[Stored items from a collection]
Content starts

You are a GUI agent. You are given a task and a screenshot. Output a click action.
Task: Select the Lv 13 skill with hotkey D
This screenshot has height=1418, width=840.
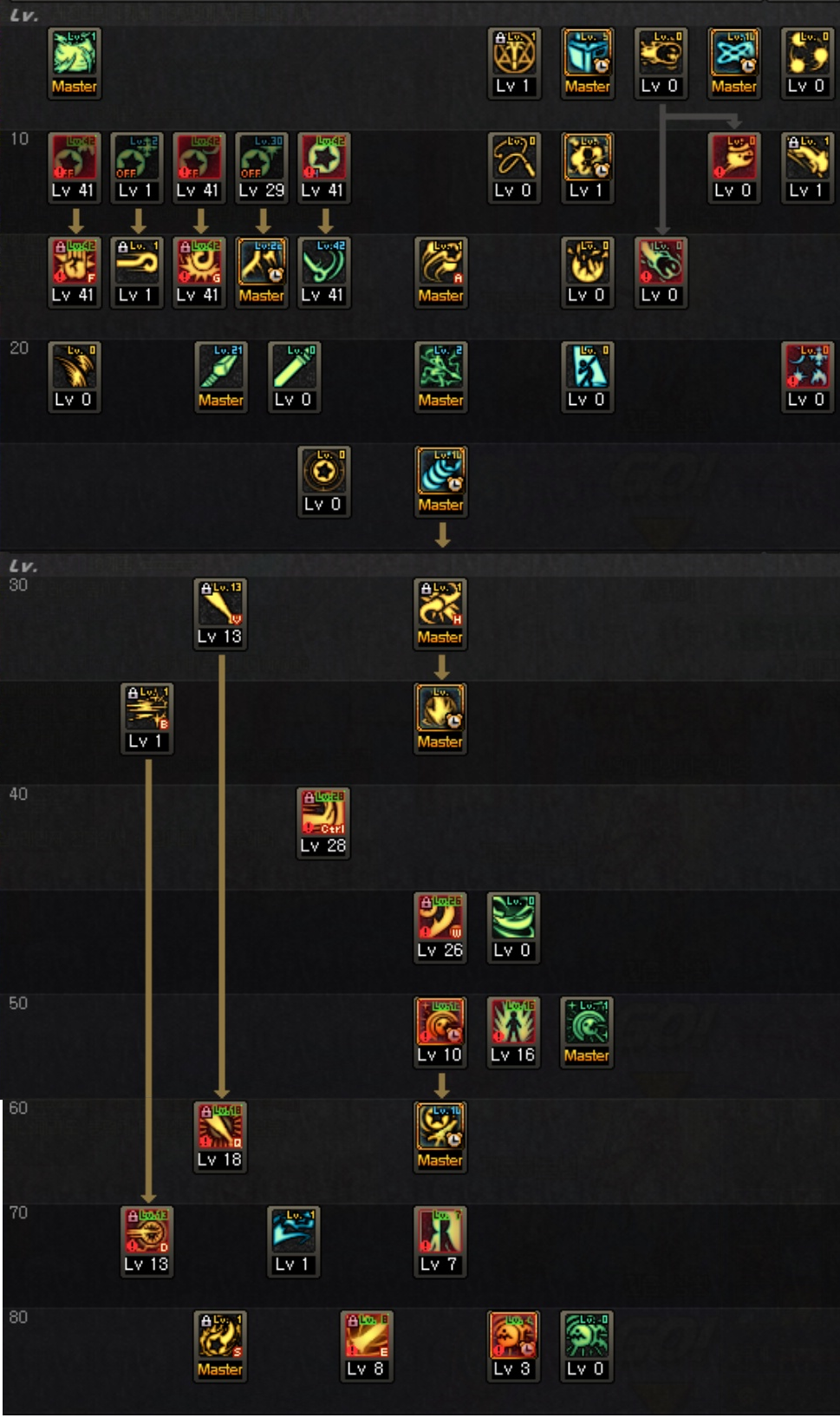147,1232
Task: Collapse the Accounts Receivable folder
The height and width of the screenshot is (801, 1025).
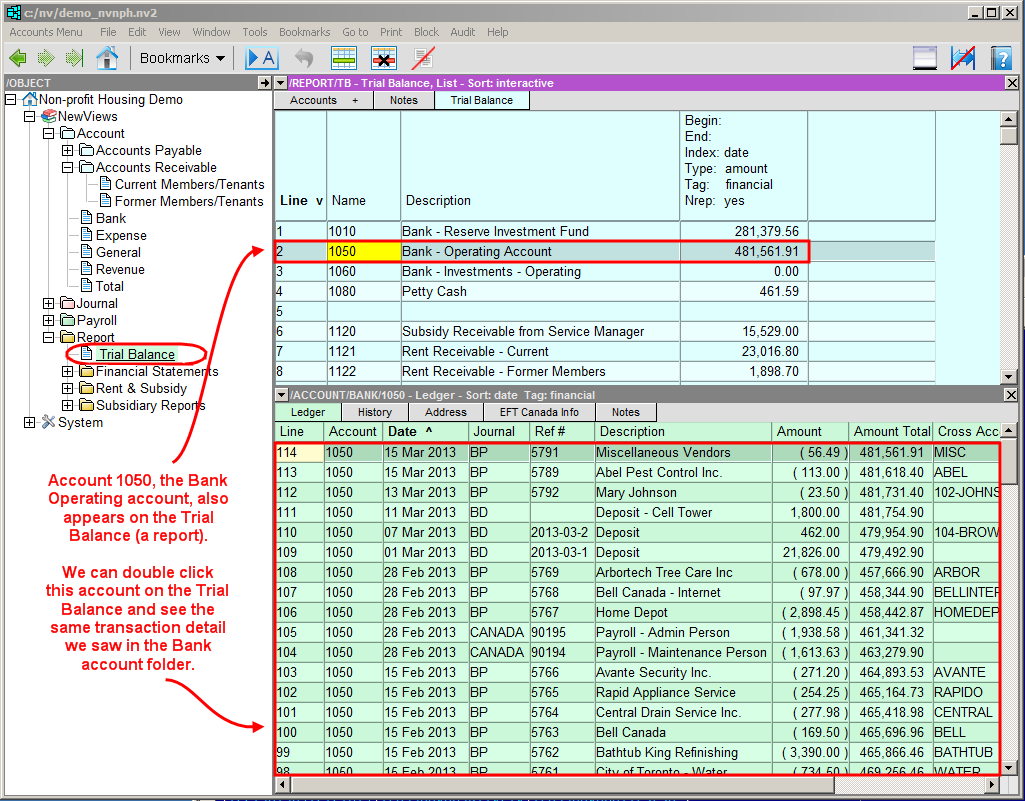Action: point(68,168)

Content ends

WHAT YOU HAVE TO DO | What you write must match, line for line, the records from the line containing "Task: Collapse the Accounts Receivable folder" through the last line, with every picture left out.

SOLUTION TO THIS PROBLEM |
Task: Collapse the Accounts Receivable folder
The height and width of the screenshot is (801, 1025).
Action: point(68,168)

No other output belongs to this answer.